Тихон, как только услышал, что это генерал, присланный от самого царя, то так ему в ноги, а генерал так и крикнул на него да велел встать и слушать его. Вот Тихон все и стоял перед ним, наклонивши голову, как прилично перед великим господином. Потом, как рассказал все исправник, генерал еще снова говорил, чтоб Тихон от исправника принимал, сколько ему нужно будет денег, и чтобы делал, как лучше знает, лишь бы бедным помогать, и чтобы они знали, что это вспомоществование от царя и царицы идет, так чтоб они за них молились Богу.
Тихон и в другой раз упал было к его ногам, как выслушал все и говорит:
– Достоин ли я такой чести, чтоб царскую казну…
А генерал и перервал его и, ударив его рукою по плечу, начал говорить, что он слышал, что Тихон человек рассудительный и знает, кому как в нужде помогать. Приказывал, чтоб взял у исправника несколько денег, да и проискивал каких беднейших, да тотчас бы им и помочь подавал.
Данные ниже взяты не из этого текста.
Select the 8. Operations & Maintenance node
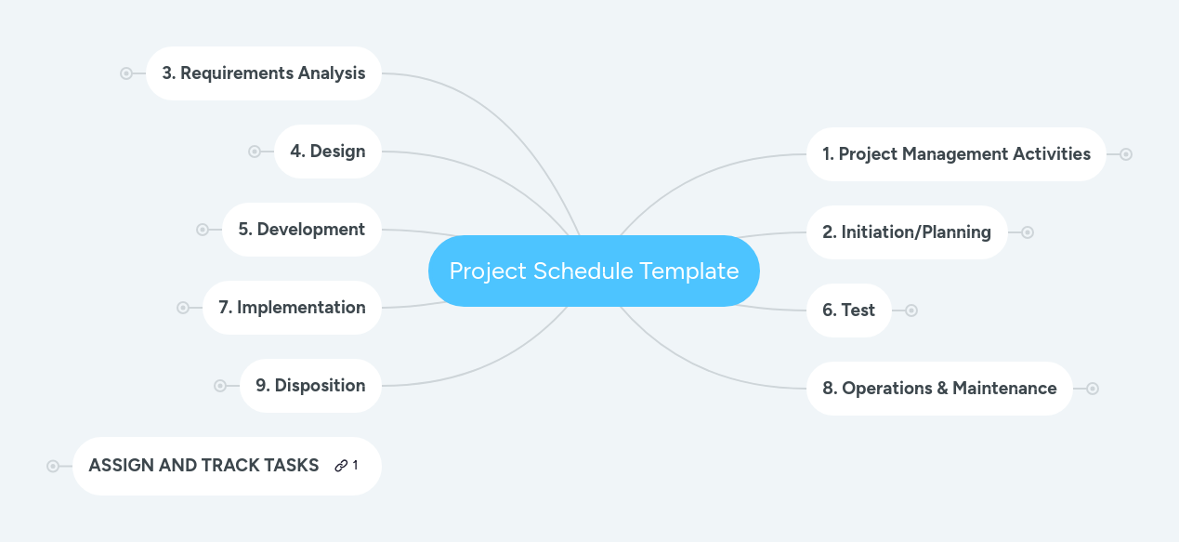The width and height of the screenshot is (1179, 542). 939,389
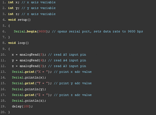
Task: Click the Serial.println(z) line
Action: (x=29, y=101)
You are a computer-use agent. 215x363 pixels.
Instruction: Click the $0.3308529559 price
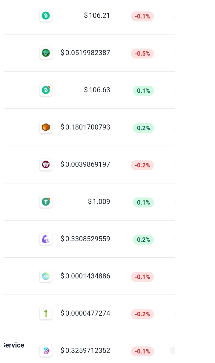tap(85, 239)
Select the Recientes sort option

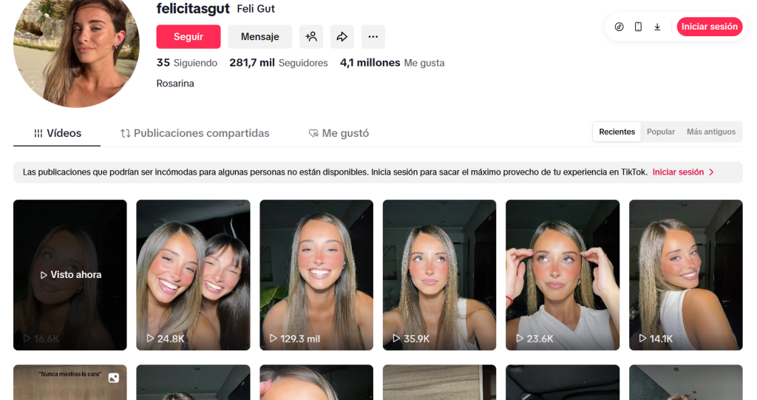coord(617,132)
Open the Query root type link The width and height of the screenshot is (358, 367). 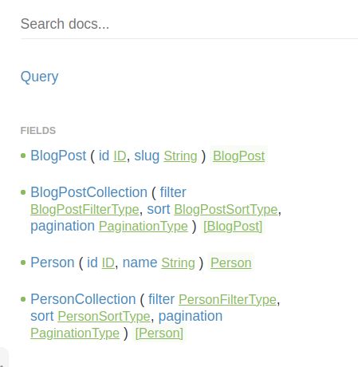coord(39,77)
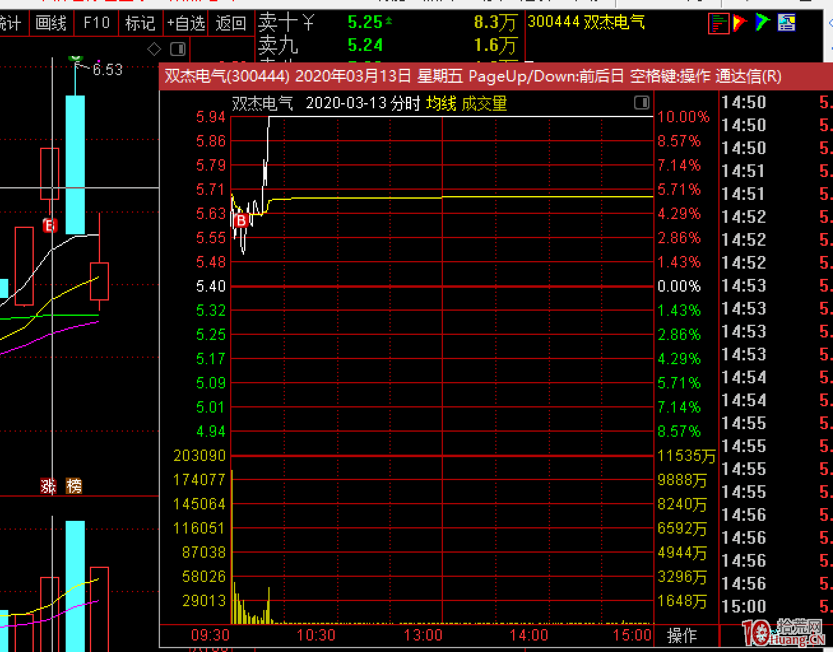833x652 pixels.
Task: Click the tall cyan candlestick bar
Action: coord(75,164)
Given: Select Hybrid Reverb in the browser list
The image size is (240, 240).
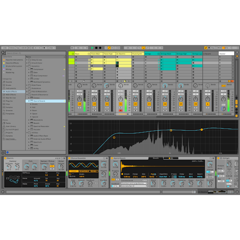Looking at the screenshot, I should click(x=39, y=101).

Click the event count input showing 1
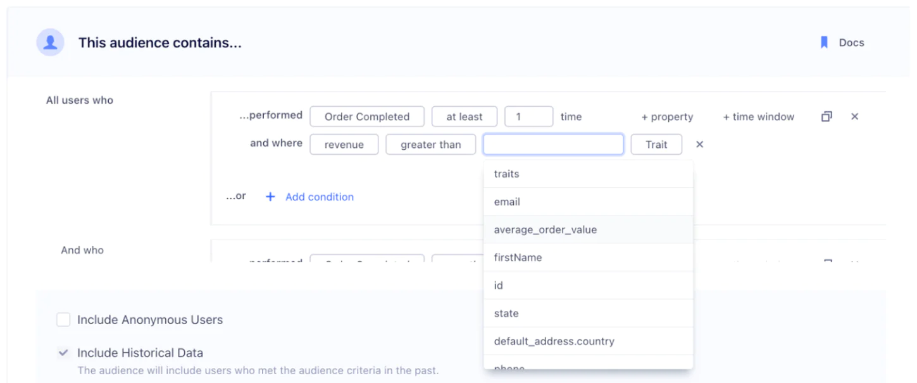click(x=528, y=116)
Потом спрашивал у него, как он думает лучше: хлебом ли раздавать или деньгами по рукам и сколько ему надобно на первый случай суммы отсчитать?
Вот Тихон, не робея ничего, так прямо и стал говорить:
– Позвольте мне… ваше… благо… родие… сиятельство… – извините, мы мужики простые, не умеем как такого господина и величать, не только с ним говорить; так пускай будет по-нашему, не во гнев вам: добродею[184], – да и поклонился перед ним.
Генерал, известно, не понял, что ему Тихон по-нашему говорил, да и спросил исправника. Как же тот ему растолковал, что «добродею» значит, что добродеет, или делает добро, так генерал даже засмеялся да и говорит:
– Хорошо, хорошо, мужичок! Зови меня добродею; это получше сиятельства[185]…
Тихон опять поклонился и стал свое говорить: а моя мысль, добродею, такая, что всякие просят помощи: иной от нужды, а иной, чтоб бездельничать. Когда же кто просит от нужды, тот больше рад будет хлебу святому, потому что с деньгами еще ему надобно будет идти, чтоб купить, а он, может, уже третий день как хлеб видел. Когда же кто мошенник, так тот хлебу и не рад будет; ему давай денег, чтобы пьянствовать или что другое такое дурное делать. Так лучше всего будем давать хлебом; а через то все, кто беду терпит, все к нам соберутся; а те, что плачут, услышавши, что у нас денег не раздают, удалятся от нас прочь.
– Правда, правда твоя, – сказал генерал, – делай, как сам знаешь. А сколько же тебе суммы отпустить? Я дал исправнику пять тысяч. Хочешь, все возьми, я тебе верю.
– Покорно благодарим, добродею! – сказал Тихон, поклонившись, – как глаз, обязан беречь и копейку царскую, не то что; да только вот что: теперь, по царской милости, весь народ с магазейнов хлеб берет и голодного нет никого, а которые пошли на заработок по всем местам, и через такую великую малость царскую – подержи его, Господь, на свете! – всяк через зиму пропитается; так через зиму довольно будет и одной тысячи; удовлетворен, когда кто явится голодной; а вот уже весною, да пока до нового хлеба, тут большая нужда постигнет; съедят все, продадут все, заработок уже не тот будет, станут возвращаться домой; по дороге не очень где выпросят; так вот тут-то беда такая придет, что и сохрани боже! Так вот тогда те четыре тысячи большую помочь сделают.